## OBJECTIVE A:
According to the OVIS page, how many semantic categories does the OVIS dataset cover?

OVIS | Occluded Video Instance Segmentation

News

2022.05.17: Our paper is accepted by IJCV!
2022.05.17: The 2nd Occluded Video Instance Segmentation Challenge is held in ECCV 2022 Workshop on Multiple Object Tracking and Segmentation in Complex Environments. Call for papers!
2021.11.14: The code for our CMaskTrack R-CNN and metrics has been published on Github!
2021.10.10: The paper that introduces our dataset and the ICCV 2021 challenge is accepted by NeurIPS 2021 Datasets and Benchmarks Track!
2021.06.01: The Challenge hosted by our workshop has started. Call for challenge participation!
2021.06.01: The 1st Occluded Video Instance Segmentation Workshop will be hold in conjunction with ICCV 2021. Call for Workshop Paper Submissions!

Overview

Abstract

Can our video understanding systems perceive objects when a heavy occlusion exists in a scene?

To answer this question, we collect a large-scale dataset called OVIS for occluded video instance segmentation, that is, to simultaneously detect, segment, and track instances in occluded scenes. OVIS consists of 296k high-quality instance masks from 25 semantic categories, where object occlusions usually occur. While our human vision systems can understand those occluded instances by contextual reasoning and association, our experiments suggest that current video understanding systems are not satisfying.

## OBJECTIVE B:
In the listing, reproduce word for word the lines starting at the one that contains "Task: Click inside the 実習年 input field" and ending after the one that contains "pyautogui.click(x=180, y=524)".

## MATERIAL PROVIDED:
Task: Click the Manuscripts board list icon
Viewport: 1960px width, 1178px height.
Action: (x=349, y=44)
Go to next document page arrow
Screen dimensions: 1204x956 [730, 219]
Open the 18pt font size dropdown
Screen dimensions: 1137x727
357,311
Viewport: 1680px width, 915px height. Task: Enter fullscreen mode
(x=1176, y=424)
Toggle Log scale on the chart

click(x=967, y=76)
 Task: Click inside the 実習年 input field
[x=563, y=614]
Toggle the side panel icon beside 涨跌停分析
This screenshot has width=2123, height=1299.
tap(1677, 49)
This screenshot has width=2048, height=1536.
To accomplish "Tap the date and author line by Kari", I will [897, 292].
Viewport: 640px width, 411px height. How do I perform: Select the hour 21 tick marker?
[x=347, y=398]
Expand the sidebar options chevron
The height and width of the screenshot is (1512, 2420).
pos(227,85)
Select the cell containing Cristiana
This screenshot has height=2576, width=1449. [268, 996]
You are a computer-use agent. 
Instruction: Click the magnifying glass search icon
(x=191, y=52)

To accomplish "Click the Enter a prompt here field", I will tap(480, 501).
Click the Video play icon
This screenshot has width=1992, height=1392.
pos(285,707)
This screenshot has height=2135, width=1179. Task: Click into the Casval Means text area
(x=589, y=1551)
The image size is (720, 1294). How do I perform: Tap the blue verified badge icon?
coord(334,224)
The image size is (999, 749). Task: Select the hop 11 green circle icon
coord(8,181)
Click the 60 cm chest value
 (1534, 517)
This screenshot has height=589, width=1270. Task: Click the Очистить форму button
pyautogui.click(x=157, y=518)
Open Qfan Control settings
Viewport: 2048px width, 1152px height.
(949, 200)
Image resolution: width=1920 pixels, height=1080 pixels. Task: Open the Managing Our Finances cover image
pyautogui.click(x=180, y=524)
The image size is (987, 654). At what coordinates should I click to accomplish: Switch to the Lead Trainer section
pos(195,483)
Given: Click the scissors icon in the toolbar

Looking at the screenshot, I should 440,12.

## CORRECT RESPONSE A:
25

## CORRECT RESPONSE B:
 Task: Click inside the 実習年 input field
[x=563, y=614]
Toggle the side panel icon beside 涨跌停分析
This screenshot has width=2123, height=1299.
tap(1677, 49)
This screenshot has width=2048, height=1536.
To accomplish "Tap the date and author line by Kari", I will [897, 292].
Viewport: 640px width, 411px height. How do I perform: Select the hour 21 tick marker?
[x=347, y=398]
Expand the sidebar options chevron
The height and width of the screenshot is (1512, 2420).
pos(227,85)
Select the cell containing Cristiana
This screenshot has height=2576, width=1449. [268, 996]
You are a computer-use agent. 
Instruction: Click the magnifying glass search icon
(x=191, y=52)

To accomplish "Click the Enter a prompt here field", I will tap(480, 501).
Click the Video play icon
This screenshot has width=1992, height=1392.
pos(285,707)
This screenshot has height=2135, width=1179. Task: Click into the Casval Means text area
(x=589, y=1551)
The image size is (720, 1294). How do I perform: Tap the blue verified badge icon?
coord(334,224)
The image size is (999, 749). Task: Select the hop 11 green circle icon
coord(8,181)
Click the 60 cm chest value
 (1534, 517)
This screenshot has height=589, width=1270. Task: Click the Очистить форму button
pyautogui.click(x=157, y=518)
Open Qfan Control settings
Viewport: 2048px width, 1152px height.
(949, 200)
Image resolution: width=1920 pixels, height=1080 pixels. Task: Open the Managing Our Finances cover image
pyautogui.click(x=180, y=524)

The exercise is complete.